The Fugitive Artist

“The Fugitive Artist” curated by Michael  Lobel at the Neuberger Museum

So after some 30 years, the art historian – detective Michael Lobel comes calling.  He’s fascinated with the history of Picture Art and trying to find out where it came from.  It’s been so influential in the art world for the last 30 years, so – naturally – he’s researching Richard’s early work. He’s making me remember and relive those early days when beautiful was not a bad word. Michael Lobel wanted to make an exhibition of early Richard Prince.

But there’s a big problem. Richard Prince hates Early Richard Prince. Remember, he hates his uncanny ability to make beautiful marks. I understand that. And for the record, the road of intellectual photo images that  he  took was so much more influential and eventually lucrative than the road of the hand-made that I would have had him take. He did the brilliant strategic thing and I was and am – an idiot. I can accept that.

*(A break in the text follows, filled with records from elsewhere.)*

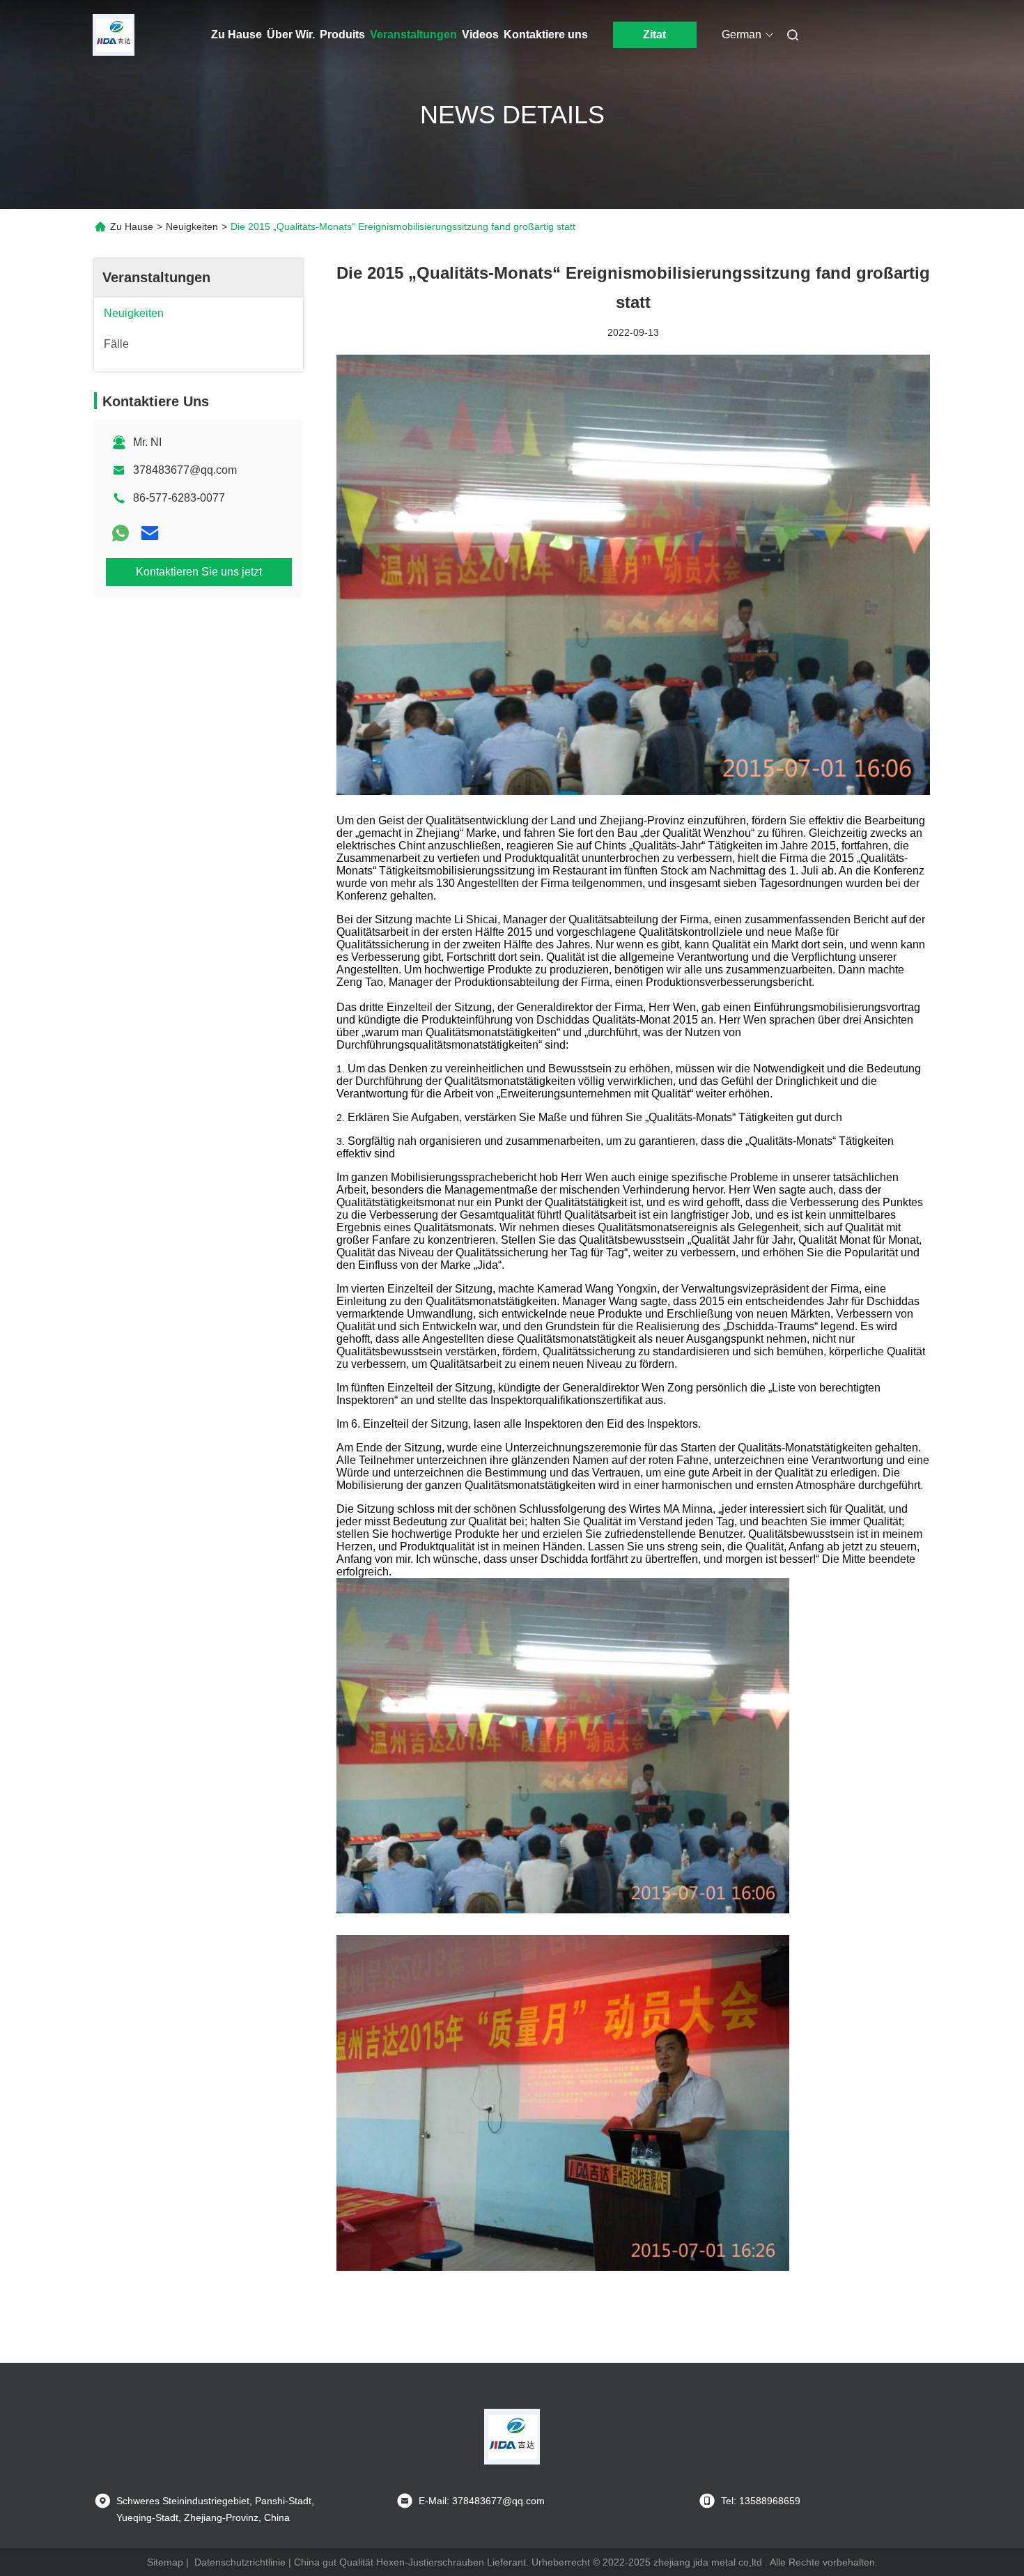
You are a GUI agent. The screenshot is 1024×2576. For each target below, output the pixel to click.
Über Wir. (291, 34)
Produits (342, 34)
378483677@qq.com (185, 470)
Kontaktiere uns (546, 34)
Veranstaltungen (413, 34)
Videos (480, 34)
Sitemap (165, 2562)
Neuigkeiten (192, 226)
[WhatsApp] (120, 533)
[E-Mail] (150, 533)
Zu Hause (236, 34)
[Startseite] (113, 35)
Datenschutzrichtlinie (240, 2562)
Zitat (654, 34)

But the art by Richard Prince I exhibited in the 70’s  was very funny, provocative and I cannot tell a lie – beautiful. I sold a number of pieces to museums and collectors. I quickly paid him when I sold something and he took the money, cashed the checks and thanked me. Now 30 years later,  he says it was all a mistake. The work I sold was not really that of the real Richard Prince.

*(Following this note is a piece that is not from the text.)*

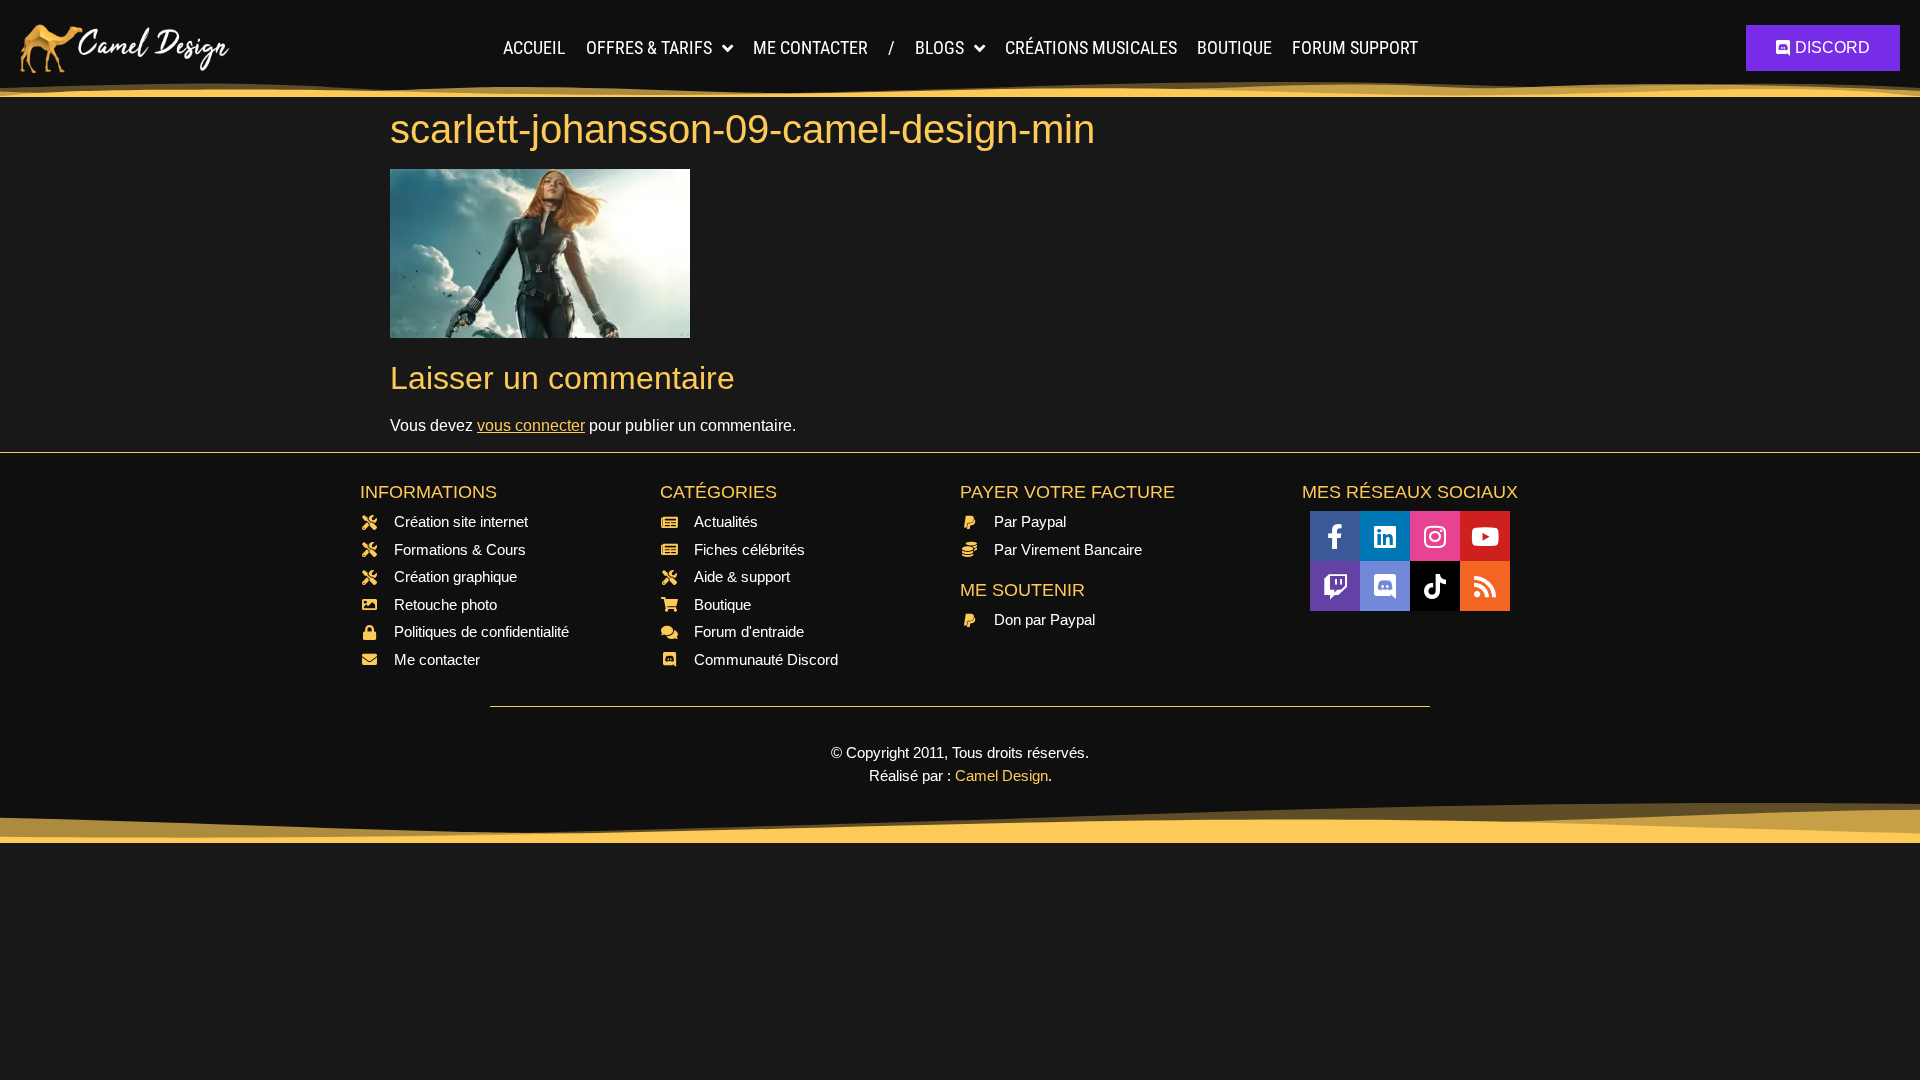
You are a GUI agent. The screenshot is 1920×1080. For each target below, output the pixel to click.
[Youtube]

And because Richard repudiated all of the art in this exhibition,  – some 50 pieces he made from 1975,76,77, he refused to cooperate with Michael and the  Neuberger Museum in putting together this exhibition. He called in a lawyer, and refused to allow the pieces in the exhibition to be reproduced in the catalog.  Michael brilliantly worked his way around this by having empty squares become placeholders for the works he was describing.  The exhibition was called “The Fugitive Artist” , and the catalog visually expressed that idea.

So Prince decided that he doesn’t like the more beautifully made, less cerebral art of his early career.  He seems to want to recreate his history and needs to future art historians to see him as the cynical  jokster who appears fully formed on the art scene, without history, mistakes,  previous life, or previous art.